- Task prompt: Where the line with "The height and width of the screenshot is (935, 1288)." appears below, start writing out lines exactly, and finish with the line with "is (1456, 834).", which is included; write out nothing else.

START Source records

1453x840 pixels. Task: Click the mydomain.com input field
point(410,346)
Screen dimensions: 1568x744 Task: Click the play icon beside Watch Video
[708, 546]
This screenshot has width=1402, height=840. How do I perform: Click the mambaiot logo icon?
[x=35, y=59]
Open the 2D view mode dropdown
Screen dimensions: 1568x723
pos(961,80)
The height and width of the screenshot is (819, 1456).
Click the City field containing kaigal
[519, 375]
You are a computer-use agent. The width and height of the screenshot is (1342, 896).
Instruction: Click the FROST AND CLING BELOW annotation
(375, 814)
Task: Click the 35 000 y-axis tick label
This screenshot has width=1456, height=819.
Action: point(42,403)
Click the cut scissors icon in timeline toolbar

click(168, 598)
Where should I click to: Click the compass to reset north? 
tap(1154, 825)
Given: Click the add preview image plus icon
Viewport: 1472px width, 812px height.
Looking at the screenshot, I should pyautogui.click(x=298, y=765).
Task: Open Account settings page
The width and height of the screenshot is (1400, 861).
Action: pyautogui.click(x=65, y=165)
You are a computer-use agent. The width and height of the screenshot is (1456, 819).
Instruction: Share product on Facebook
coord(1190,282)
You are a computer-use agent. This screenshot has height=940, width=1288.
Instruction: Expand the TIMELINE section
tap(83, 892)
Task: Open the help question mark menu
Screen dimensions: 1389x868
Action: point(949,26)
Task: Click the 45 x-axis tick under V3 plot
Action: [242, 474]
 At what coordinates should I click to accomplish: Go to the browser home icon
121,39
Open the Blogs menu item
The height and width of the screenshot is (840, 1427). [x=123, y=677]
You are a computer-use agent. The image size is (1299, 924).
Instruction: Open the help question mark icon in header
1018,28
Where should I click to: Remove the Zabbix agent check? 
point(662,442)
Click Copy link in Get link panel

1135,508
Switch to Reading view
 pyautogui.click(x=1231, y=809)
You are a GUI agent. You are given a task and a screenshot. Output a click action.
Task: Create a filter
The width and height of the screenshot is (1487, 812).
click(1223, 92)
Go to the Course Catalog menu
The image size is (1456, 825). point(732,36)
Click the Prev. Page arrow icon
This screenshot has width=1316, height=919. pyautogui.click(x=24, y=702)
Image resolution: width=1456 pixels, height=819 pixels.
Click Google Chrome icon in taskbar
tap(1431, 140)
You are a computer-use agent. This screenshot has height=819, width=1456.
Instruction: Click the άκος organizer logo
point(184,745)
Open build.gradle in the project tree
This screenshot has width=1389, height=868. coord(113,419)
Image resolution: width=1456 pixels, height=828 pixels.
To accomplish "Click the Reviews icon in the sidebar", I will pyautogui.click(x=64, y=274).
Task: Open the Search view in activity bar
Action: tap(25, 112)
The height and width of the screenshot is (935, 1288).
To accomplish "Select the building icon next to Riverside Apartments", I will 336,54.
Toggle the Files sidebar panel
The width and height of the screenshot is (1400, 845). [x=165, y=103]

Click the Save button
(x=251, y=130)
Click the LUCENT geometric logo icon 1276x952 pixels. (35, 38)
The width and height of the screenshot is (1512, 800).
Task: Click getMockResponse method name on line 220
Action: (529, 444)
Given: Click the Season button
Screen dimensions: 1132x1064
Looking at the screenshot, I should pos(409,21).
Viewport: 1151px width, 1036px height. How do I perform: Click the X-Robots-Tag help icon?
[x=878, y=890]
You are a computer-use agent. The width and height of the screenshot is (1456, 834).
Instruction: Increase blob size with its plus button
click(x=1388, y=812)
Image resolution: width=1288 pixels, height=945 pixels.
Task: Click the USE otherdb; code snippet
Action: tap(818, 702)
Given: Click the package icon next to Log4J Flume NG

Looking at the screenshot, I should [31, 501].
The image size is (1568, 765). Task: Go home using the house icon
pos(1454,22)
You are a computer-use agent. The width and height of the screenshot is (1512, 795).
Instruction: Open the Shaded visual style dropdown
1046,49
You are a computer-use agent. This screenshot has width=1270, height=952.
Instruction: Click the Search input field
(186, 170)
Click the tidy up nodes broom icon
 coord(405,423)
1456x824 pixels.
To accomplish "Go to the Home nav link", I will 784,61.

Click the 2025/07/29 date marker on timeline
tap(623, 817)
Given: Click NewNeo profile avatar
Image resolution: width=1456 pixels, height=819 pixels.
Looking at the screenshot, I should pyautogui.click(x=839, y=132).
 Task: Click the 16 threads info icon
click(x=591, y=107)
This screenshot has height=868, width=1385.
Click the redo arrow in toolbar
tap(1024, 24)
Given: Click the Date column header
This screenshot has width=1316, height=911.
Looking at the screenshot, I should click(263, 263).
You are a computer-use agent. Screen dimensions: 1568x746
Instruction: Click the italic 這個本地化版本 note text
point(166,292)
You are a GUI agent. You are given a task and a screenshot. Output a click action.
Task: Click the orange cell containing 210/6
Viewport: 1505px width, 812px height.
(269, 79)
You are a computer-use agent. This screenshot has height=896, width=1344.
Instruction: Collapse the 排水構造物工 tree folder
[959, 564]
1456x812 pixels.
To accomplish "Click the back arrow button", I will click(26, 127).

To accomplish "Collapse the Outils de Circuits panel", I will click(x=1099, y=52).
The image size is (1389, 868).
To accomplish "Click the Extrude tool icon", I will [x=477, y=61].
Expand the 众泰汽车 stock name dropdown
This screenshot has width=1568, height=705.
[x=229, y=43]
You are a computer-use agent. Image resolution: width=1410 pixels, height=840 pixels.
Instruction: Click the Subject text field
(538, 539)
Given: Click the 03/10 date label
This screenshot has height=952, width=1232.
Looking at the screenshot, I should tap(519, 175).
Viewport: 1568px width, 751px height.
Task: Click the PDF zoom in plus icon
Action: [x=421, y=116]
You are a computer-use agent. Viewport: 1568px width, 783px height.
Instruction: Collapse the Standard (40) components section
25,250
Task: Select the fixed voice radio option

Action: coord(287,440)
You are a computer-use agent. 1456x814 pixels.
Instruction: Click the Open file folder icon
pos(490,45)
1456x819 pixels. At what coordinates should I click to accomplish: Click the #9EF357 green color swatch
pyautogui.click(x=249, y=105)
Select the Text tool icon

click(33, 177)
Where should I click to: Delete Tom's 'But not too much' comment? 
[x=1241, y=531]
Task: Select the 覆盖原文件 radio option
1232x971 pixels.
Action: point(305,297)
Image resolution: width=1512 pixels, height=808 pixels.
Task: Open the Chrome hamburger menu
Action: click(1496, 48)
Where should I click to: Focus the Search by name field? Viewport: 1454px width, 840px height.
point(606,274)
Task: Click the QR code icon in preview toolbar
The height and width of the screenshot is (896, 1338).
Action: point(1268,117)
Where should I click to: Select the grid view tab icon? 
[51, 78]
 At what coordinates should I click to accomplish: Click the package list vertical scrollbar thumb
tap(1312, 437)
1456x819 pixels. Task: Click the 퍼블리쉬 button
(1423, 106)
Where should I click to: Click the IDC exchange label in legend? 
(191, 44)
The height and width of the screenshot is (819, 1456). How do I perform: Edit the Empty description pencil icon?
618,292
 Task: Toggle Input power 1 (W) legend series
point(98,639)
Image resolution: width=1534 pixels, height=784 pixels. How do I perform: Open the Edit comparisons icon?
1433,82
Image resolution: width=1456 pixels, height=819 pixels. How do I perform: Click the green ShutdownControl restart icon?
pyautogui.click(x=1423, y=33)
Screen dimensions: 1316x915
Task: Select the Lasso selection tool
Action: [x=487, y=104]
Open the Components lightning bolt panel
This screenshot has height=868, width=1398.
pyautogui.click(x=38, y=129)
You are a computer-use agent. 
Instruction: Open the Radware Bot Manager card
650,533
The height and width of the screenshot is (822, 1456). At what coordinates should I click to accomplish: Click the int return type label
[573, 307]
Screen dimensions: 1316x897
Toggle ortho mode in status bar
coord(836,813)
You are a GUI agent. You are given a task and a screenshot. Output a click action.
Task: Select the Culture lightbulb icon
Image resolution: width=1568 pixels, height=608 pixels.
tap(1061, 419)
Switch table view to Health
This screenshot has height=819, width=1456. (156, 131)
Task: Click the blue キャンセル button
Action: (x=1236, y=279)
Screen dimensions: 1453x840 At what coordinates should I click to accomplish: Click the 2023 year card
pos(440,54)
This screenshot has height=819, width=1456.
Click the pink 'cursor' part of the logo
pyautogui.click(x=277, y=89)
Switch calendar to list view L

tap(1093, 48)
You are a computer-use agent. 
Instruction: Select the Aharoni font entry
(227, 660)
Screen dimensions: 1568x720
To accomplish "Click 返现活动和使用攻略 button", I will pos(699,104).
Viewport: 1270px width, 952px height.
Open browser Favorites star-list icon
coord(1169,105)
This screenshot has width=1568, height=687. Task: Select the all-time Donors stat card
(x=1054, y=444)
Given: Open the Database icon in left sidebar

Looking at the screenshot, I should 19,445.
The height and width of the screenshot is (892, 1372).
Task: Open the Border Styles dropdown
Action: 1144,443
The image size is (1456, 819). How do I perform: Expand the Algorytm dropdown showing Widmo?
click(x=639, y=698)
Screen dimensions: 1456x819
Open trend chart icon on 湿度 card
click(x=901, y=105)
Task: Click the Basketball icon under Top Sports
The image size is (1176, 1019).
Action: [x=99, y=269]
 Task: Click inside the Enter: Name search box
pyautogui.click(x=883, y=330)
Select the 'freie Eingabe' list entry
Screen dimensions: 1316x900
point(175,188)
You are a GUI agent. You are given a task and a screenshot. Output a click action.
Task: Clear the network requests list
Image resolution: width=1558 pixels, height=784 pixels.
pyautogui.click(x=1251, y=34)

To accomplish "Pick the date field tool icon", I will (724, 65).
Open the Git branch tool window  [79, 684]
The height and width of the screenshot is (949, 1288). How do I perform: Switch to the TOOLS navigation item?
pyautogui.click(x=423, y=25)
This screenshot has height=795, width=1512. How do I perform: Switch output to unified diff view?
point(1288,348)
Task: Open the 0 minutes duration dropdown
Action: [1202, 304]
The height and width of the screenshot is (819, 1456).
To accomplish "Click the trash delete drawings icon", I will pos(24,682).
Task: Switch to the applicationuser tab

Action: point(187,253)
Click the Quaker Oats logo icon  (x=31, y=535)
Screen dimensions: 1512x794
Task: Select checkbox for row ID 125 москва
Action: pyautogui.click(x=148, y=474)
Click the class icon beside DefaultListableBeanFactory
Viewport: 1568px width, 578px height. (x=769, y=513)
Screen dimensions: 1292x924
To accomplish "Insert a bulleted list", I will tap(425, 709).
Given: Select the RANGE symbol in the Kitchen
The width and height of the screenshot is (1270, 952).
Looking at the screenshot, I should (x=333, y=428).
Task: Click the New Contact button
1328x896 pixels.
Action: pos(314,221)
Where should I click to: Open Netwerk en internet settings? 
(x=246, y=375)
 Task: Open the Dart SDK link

END Source records

- Written solution:
The height and width of the screenshot is (935, 1288).
To accomplish "Select the building icon next to Riverside Apartments", I will 336,54.
Toggle the Files sidebar panel
The width and height of the screenshot is (1400, 845). [x=165, y=103]

Click the Save button
(x=251, y=130)
Click the LUCENT geometric logo icon 1276x952 pixels. (35, 38)
The width and height of the screenshot is (1512, 800).
Task: Click getMockResponse method name on line 220
Action: (529, 444)
Given: Click the Season button
Screen dimensions: 1132x1064
Looking at the screenshot, I should pos(409,21).
Viewport: 1151px width, 1036px height. How do I perform: Click the X-Robots-Tag help icon?
[x=878, y=890]
You are a computer-use agent. The width and height of the screenshot is (1456, 834).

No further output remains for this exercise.